Libia: D’Alia, respingimenti violano diritti, si punti su integrazione

2010-04-09T18:08:00
Roma, 09 APR (Il Velino) – “Non possiamo non condividere e fare nostre le parole dell’arcivescovo Agostino Marchetto, segretario del Pontificio Consiglio per la Pastorale dei Migranti, per quanto riguarda i respingimenti e gli accordi siglati tra Roma e Tripoli”. E’ quanto afferma in una nota il presidente dei senatori Udc, Gianpiero D’Alia.

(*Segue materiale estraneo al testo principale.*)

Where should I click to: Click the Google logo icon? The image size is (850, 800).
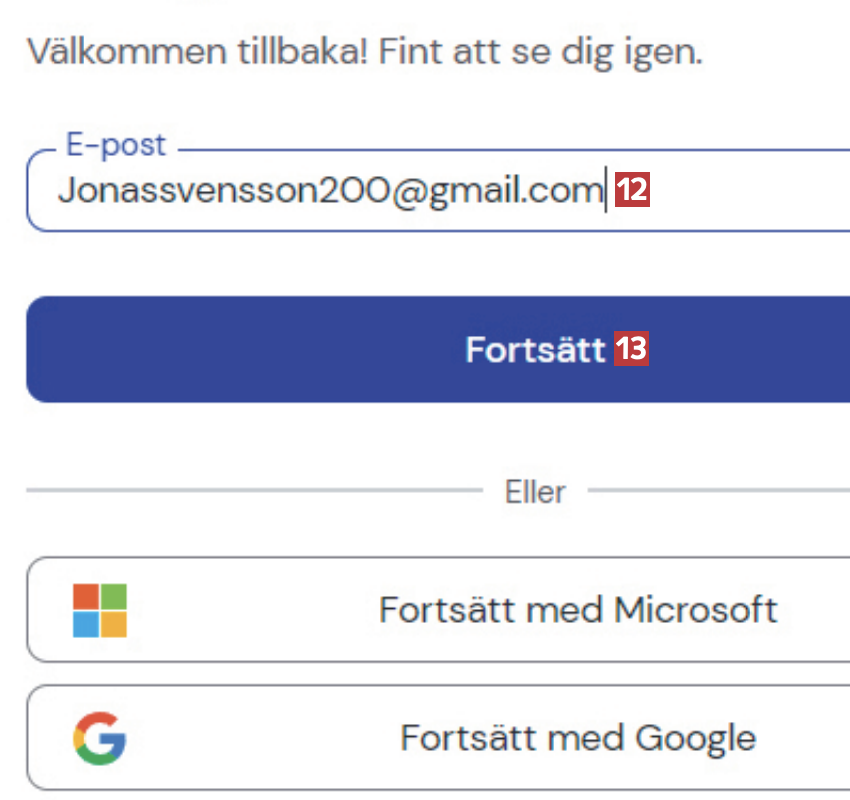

“Il Governo italiano – continua D’Alia – attraverso le sue politiche sull’immigrazione e gli accordi con la Libia si sta rendendo corresponsabile di un’immane tragedia umana, denunciata piu’ volte anche dall’Onu. La battaglia di contrasto all’immigrazione clandestina, non puo’ calpestare i diritti fondamentali della persona umana, come il riconoscimento dello status di rifugiato e la domanda d’asilo. L’immigrazione clandestina si combatte sul territorio – aggiunge D’Alia – puntando su provvedimenti seri che vanno in direzione dell’integrazione degli immigrati nel nostro paese. Tutto cio’ purtroppo, non avviene, a causa delle politiche populiste che il governo ha messo in atto sotto il dettame della Lega”.